MATERIALS AND METHODS

Study design

Central Referral Hospital is a tertiary healthcare teaching hospital. During the study period from June 2007 to June 2008, 1489 specimens were collected from patients with suspected nosocomial infections, according to definitions described by the Centers for Disease Control (CDC).[21] In particular, infections were considered nosocomial if symptoms and signs appeared after 48 hours of hospitalization. Various samples included in the study were urine, pus, sputum, blood and cerebrospinal fluid.

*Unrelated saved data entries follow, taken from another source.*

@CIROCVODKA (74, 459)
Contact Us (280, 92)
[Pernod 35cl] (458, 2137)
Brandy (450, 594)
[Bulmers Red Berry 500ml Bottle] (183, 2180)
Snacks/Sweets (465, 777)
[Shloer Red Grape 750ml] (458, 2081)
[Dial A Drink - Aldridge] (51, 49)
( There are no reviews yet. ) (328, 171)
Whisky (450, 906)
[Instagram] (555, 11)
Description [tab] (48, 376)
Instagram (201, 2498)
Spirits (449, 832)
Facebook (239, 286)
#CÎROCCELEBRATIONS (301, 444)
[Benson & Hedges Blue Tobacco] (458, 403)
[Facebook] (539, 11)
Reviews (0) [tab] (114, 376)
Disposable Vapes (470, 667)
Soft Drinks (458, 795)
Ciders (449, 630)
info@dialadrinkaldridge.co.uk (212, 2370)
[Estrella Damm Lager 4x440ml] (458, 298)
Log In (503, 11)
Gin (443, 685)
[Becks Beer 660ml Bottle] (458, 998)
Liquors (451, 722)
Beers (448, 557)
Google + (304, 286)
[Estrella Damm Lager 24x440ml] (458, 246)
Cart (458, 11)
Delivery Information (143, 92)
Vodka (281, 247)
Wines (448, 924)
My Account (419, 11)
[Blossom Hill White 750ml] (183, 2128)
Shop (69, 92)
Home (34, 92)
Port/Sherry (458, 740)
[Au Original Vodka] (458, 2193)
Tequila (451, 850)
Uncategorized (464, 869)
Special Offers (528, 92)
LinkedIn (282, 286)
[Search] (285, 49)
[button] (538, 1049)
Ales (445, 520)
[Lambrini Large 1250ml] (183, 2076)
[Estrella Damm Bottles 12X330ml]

Bacterial strains and susceptibility testing

One thousand four hundred and eighty-nine specimens collected from patients with suspected nosocomial infections were cultured on blood agar (Hi media, Mumbai, India) and MacConkey agar (Hi media, Mumbai, India) except for urine samples which were plated on Cysteine Lactose Electrolytes Deficient (CLED) agar (Hi media, Mumbai, India). Isolated strains were identified on the basis of colony morphology and biochemical reactions.[22] The susceptibility of gram negative bacilli to antimicrobial agents was performed on Muller Hinton agar (Hi media, Mumbai, India) by modified Kirby Bauer disc diffusion method following the criteria put forward by the CLSI,[23] with 30μg each of the third generation cephalosporins (3GCs), ceftazidime, cefotaxime and ceftriaxone. The inoculated plates were incubated for 16-18 hours at 37°C. Isolates found resistant or with decreased susceptibility (Intermediate) to any one of the 3GC antibiotics were selected for the presence of ESBLs.[24] Antibiogram of each isolate was also determined for the following antimicrobials by modified Kirby Bauer disc diffusion method[25] ampicillin (10μg), ampicillin/sulbactam (10/10μg), piperacillin (100μg), piperacillin/tazobactam (100/10μg), tetracycline (30μg), trimethoprim/sulfamethoxazole (1.25/23.75 μg), ciprofloxacin (5μg), gentamicin (10μg), and imipenem(10μg).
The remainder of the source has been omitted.